A centrally-sponsored mental health programme meant to improve access to diagnostic and treatment services has failed to take off in Kashmir even as various studies have established the high incidence of mental health issues here.
In 2016, the centrally sponsored district mental health program (DMHP) was launched in four districts of Kashmir viz. Pulwama, Kulgam, Bandipora and Ganderbal, by directorate of health services Kashmir.
The program was meant to improve access to diagnostic and treatment services for psychiatric disorders by providing a team of experts as well as infrastructure at district hospitals. However, three years on, except for district hospital Pulwama, the program has remained confined to OPD services only.
Consultant psychiatrist at district hospital (DH) PulwamaDr Majid Shafi, said the lack of manpower in these centres was a major impediment in making them functional. “The psychiatrist is paid less than a resident under Kashmir DMHP. How is that supposed to work?” he asked.
This apathy towards mental health can be gauged from the fact that while newly established Government Medical Colleges (GMC) of Anantnag and Baramulla have a department of psychiatry, the affiliated hospitals have no provision for improved mental health services.

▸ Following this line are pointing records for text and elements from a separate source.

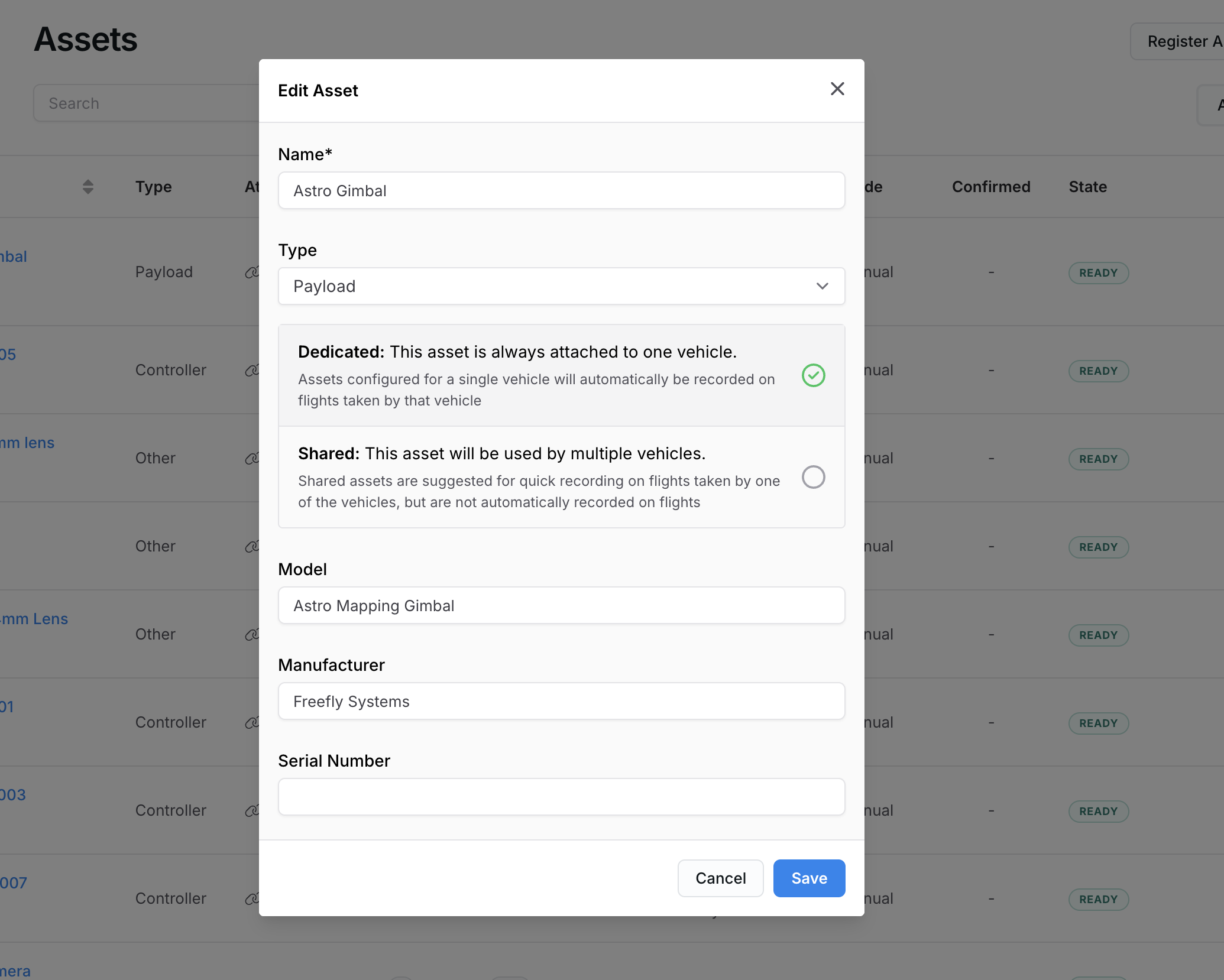Open the Type dropdown showing Payload
The height and width of the screenshot is (980, 1224).
coord(561,287)
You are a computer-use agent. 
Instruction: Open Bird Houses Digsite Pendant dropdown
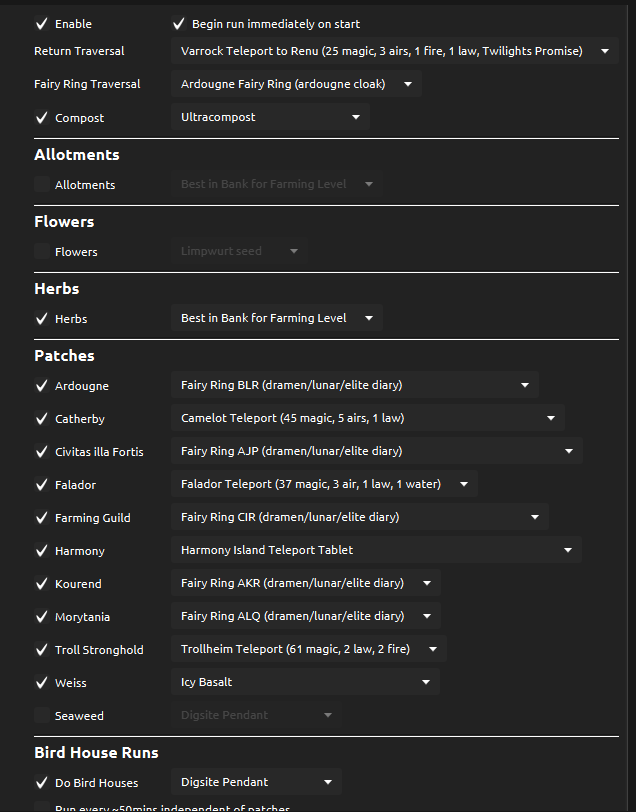tap(255, 782)
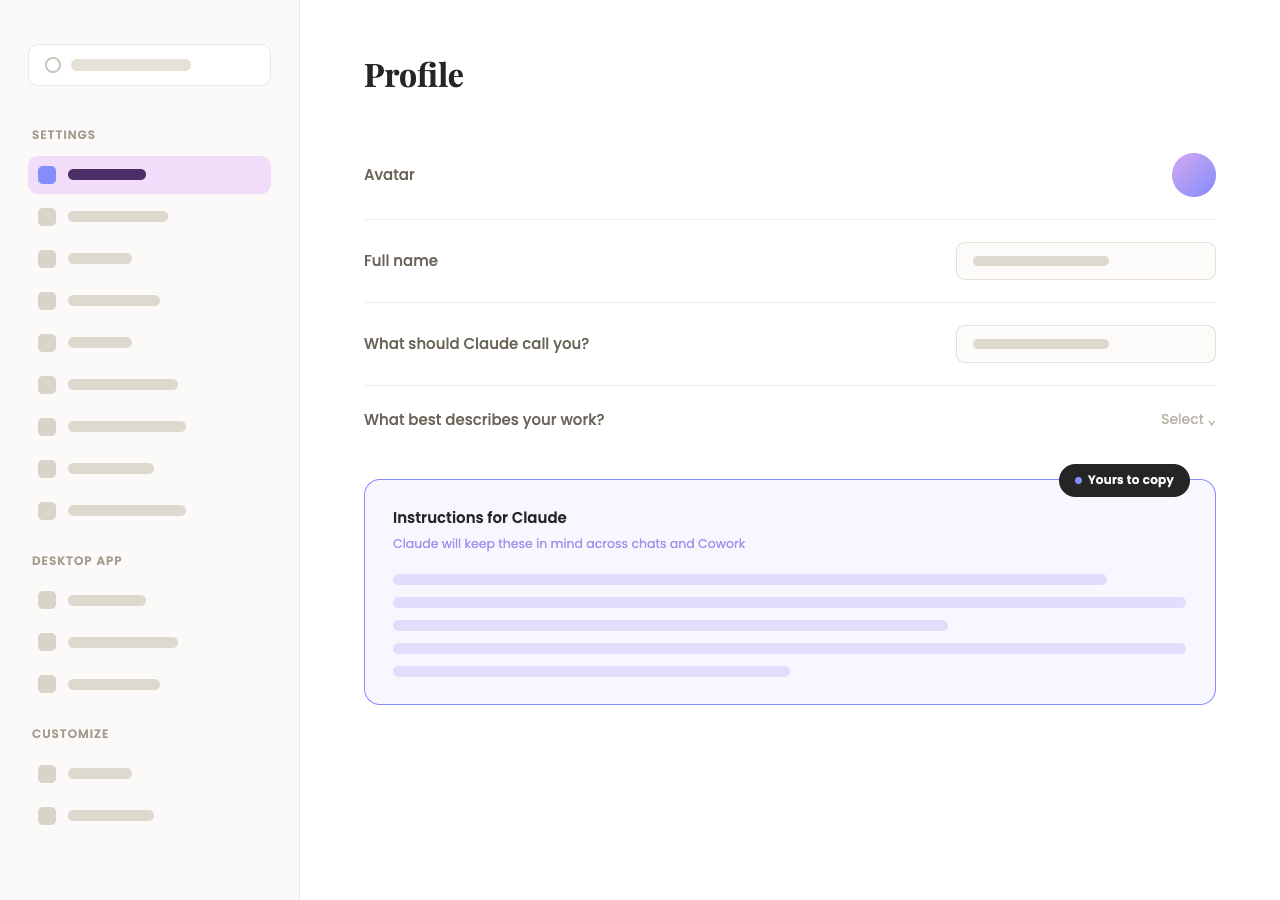This screenshot has height=900, width=1280.
Task: Open third item under Desktop App
Action: point(149,685)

At DH Baramulla, the psychiatry department is restricted to a small shared room that functions both as OPD and counseling room. At DH Anantnag, affiliated to GMC Anantnag, the scenario is no different. A single chair OPD is all that functions in the name of psychiatry at the hospital, a health official said.
In the past different studies have talked about the severity of mental health illness in Kashmir. As per a 2016 study by Medecins Sans Frontier (MSF), as much as 45 percent of Kashmir’s population “was experiencing symptoms of mental distress, with 41 percent exhibiting probable depression”.
A year later, Action Aid India, in collaboration with Institute of Mental Health and Neurosciences of Government Medical College Srinagar, released findings of an extensive study about prevalence of mental health illnesses in Kashmir’s 10 districts.
The study revealed that in Kashmir “12.3 percent of people had witnessed traumatic events in their families in terms of losing a family member, having a member disappeared, detained, tortured or disabled due to conflict related reasons”. Expectantly, a significantly higher proportion among these, about 24.3% had developed some kind of mental health disorder. In general population, the prevalence was much lower and stood at just 9.4%.
The mental health experts rue that adequate attention has not been paid to addressing this mental health illnesses in Kashmir. As a result, diagnostic and treatment services have remained centralized to Srinagar’s tertiary care hospitals, thus posing hurdles in access and treatment seeking.
“Mental health cannot be addressed by a centralized service only and there is a dire need to improve awareness as well as outreach in this area,” said a senior psychiatrist at GMC Srinagar. He added that although the GMC alone produced as many as eight psychiatrists every year, there was no infrastructure available in peripheries where these experts could render their services.
DrTajammulHussain, Assistant Professor Psychiatry at GMC Baramulla said that location of a psychiatry facility was a major factor in treatment seeking. “I have patients who cannot afford to travel and then get admitted far away from their homes in Srinagar,” he said adding that such patients usually give up on treatment as travelling to the GMC’s mental health facilities was too hard on their pockets.
Director health services Kashmir, DrKunzes Dolma agreed that DMHP had not taken off, thus reducing the ambit of mental health facilities in Kashmir. She said that her department was cognizant of the magnitude of mental health issues in Kashmir and improving the infrastructure and manpower in district hospitals for psychiatry was the “need of the hour”.
“We have submitted a proposal to Government seeking extension of DMHP to all districts. We hope it will be approved soon,” she said.